Recorded information -

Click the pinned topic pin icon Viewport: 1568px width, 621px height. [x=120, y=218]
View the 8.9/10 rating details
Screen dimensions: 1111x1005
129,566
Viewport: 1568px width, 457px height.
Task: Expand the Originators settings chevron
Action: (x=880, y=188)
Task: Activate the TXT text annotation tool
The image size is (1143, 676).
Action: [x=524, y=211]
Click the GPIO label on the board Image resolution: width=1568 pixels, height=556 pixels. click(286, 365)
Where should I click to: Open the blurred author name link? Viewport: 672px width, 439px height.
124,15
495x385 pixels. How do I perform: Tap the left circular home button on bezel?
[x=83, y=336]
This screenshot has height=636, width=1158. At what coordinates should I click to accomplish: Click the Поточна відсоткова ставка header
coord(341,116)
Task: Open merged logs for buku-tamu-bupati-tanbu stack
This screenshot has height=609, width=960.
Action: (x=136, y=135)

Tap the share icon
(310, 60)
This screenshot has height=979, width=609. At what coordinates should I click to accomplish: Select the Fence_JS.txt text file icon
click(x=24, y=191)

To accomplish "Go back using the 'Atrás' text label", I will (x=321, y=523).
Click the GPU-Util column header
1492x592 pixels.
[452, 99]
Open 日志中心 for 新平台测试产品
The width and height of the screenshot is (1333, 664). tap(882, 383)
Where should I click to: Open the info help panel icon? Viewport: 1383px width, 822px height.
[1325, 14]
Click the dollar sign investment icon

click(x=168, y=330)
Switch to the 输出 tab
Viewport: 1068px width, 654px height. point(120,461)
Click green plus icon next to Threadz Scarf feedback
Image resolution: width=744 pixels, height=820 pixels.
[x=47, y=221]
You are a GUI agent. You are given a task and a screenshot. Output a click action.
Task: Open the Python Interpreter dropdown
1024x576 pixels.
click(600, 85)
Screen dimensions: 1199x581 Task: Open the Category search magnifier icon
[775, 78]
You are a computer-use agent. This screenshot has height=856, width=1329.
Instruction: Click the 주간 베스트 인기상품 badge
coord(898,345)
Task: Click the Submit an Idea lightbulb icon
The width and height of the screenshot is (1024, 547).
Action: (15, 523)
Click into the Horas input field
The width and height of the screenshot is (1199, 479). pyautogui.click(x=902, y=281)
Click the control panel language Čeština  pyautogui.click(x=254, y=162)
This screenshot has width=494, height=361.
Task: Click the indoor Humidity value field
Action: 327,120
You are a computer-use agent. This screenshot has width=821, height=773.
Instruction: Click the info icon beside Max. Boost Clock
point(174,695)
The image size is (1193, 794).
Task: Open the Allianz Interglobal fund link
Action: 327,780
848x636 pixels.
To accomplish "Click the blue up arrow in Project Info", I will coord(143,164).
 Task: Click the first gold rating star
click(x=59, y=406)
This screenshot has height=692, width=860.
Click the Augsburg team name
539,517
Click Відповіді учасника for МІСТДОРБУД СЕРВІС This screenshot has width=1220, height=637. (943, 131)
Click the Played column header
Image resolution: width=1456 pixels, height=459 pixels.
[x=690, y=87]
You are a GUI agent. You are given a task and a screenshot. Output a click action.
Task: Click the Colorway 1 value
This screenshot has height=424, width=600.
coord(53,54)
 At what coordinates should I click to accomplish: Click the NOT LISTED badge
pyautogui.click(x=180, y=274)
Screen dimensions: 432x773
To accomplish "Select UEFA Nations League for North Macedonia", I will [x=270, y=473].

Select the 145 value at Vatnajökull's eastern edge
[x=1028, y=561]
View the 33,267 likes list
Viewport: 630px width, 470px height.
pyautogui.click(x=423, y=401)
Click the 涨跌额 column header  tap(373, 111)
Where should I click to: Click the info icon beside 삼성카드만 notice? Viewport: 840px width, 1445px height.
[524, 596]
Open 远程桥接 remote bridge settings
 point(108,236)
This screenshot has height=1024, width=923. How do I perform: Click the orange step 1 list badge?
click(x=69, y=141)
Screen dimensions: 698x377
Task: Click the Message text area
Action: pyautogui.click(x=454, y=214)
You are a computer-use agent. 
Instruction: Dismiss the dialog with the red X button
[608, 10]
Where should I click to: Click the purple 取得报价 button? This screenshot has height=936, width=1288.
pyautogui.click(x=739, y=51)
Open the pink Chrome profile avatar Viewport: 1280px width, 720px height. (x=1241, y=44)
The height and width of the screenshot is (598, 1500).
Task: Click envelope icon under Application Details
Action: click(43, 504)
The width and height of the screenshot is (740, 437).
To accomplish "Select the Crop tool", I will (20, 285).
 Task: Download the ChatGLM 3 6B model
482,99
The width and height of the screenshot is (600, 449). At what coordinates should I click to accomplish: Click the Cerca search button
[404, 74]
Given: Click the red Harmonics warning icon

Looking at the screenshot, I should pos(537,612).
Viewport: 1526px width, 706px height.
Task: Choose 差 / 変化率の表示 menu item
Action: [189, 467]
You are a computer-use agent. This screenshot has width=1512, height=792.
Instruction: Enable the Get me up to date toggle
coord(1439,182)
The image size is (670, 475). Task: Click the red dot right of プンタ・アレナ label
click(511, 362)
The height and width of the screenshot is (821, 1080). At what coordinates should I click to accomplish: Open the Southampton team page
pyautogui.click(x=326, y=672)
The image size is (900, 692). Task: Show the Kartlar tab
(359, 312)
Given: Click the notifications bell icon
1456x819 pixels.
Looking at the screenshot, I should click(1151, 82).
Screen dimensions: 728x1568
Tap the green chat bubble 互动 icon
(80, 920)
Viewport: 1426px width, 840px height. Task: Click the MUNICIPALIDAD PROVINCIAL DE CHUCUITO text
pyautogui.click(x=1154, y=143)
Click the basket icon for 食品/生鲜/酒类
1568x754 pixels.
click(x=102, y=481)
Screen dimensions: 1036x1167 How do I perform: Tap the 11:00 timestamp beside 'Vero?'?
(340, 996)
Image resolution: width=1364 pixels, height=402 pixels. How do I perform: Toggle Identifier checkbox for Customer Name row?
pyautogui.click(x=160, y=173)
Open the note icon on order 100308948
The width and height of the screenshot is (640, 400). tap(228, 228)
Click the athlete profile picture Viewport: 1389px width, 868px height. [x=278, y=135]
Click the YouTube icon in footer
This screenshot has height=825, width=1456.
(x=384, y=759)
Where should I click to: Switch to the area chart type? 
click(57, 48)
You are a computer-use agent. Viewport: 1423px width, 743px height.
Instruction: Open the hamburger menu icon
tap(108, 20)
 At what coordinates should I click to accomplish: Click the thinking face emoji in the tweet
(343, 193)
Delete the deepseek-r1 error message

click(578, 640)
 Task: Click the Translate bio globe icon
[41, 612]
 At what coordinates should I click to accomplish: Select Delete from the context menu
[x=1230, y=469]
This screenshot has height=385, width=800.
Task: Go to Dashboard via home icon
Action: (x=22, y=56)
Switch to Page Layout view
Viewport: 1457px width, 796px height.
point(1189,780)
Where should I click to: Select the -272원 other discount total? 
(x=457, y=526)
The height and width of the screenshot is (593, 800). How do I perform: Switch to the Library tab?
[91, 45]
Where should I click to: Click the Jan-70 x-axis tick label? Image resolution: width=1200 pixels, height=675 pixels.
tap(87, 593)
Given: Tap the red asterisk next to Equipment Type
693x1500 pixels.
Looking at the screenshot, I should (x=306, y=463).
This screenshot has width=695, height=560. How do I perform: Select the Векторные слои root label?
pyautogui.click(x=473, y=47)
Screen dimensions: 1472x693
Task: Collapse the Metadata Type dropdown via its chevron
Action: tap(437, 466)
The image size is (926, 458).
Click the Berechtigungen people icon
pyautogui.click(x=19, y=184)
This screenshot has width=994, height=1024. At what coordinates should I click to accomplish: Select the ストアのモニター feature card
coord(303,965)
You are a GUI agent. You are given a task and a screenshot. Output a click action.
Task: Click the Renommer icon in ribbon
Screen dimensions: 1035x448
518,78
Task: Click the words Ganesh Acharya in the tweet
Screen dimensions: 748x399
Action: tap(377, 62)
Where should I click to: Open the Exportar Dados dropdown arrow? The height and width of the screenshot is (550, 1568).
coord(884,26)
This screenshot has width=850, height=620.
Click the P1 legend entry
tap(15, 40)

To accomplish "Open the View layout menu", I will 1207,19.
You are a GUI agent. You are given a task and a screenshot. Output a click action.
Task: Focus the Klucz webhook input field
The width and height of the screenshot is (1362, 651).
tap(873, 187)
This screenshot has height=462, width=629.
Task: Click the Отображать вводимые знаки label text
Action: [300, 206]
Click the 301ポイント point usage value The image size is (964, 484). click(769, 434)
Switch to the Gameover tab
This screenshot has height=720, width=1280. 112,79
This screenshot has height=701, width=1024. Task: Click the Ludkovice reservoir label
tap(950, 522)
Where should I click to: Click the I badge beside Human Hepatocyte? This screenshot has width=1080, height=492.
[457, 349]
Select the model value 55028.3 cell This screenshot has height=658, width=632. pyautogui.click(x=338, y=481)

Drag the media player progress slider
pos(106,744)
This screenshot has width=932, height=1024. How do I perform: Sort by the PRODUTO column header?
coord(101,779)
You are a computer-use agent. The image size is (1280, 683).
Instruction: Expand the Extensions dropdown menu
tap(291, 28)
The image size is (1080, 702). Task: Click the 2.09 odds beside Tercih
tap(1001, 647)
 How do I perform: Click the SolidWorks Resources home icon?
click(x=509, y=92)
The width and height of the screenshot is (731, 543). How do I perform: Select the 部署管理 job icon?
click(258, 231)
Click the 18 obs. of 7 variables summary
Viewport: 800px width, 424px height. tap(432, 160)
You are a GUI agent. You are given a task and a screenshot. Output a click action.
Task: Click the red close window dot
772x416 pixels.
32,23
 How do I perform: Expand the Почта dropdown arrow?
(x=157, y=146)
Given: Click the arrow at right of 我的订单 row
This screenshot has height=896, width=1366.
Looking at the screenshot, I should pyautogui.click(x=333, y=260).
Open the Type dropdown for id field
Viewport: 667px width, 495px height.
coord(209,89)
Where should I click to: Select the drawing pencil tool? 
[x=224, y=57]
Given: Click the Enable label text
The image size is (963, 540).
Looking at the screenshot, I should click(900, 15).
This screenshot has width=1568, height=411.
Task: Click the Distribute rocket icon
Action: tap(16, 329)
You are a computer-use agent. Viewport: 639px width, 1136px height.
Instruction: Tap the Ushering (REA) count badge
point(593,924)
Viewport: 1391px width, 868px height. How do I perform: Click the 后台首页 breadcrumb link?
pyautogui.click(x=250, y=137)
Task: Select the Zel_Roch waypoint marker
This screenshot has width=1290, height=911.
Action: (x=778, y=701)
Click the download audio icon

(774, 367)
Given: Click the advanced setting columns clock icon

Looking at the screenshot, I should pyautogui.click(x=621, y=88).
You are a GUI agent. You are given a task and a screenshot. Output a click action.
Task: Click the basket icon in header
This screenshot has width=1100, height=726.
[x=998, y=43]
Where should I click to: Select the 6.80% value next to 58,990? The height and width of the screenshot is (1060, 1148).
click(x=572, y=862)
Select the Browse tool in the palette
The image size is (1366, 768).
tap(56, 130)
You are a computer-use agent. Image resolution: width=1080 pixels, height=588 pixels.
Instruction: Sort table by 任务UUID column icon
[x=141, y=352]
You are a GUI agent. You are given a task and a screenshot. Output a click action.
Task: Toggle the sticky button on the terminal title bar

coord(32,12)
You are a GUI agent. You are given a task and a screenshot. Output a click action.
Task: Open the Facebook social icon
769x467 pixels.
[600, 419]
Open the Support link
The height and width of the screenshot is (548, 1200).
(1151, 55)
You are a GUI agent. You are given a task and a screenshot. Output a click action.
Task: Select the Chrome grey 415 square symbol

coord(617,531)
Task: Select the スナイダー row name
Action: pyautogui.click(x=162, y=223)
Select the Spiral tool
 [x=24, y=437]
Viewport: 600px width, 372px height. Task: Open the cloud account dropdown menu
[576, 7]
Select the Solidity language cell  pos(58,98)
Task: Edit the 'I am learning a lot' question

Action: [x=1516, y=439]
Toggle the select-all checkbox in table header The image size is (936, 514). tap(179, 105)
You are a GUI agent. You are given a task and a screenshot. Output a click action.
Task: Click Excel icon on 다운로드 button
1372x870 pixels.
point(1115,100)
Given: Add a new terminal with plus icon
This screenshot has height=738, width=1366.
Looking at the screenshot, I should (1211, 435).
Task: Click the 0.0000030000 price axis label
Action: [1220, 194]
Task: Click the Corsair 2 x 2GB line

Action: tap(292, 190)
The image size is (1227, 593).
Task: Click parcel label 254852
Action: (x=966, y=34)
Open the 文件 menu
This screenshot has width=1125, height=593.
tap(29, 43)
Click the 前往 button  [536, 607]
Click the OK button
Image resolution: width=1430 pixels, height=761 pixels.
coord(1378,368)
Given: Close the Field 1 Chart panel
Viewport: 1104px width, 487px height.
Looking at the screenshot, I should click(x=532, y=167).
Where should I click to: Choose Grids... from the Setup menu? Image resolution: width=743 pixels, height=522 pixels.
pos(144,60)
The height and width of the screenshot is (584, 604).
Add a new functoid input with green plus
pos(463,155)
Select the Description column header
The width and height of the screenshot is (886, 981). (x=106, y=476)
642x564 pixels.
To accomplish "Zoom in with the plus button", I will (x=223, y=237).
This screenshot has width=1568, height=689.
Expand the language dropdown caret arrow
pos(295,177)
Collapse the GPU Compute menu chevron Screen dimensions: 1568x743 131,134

About this exercise -
Repeat exactly the lines of the material above, taking the first line, the line with "Task: Activate the TXT text annotation tool", and every line between them.

Answer to the exercise -
Click the pinned topic pin icon Viewport: 1568px width, 621px height. [x=120, y=218]
View the 8.9/10 rating details
Screen dimensions: 1111x1005
129,566
Viewport: 1568px width, 457px height.
Task: Expand the Originators settings chevron
Action: (x=880, y=188)
Task: Activate the TXT text annotation tool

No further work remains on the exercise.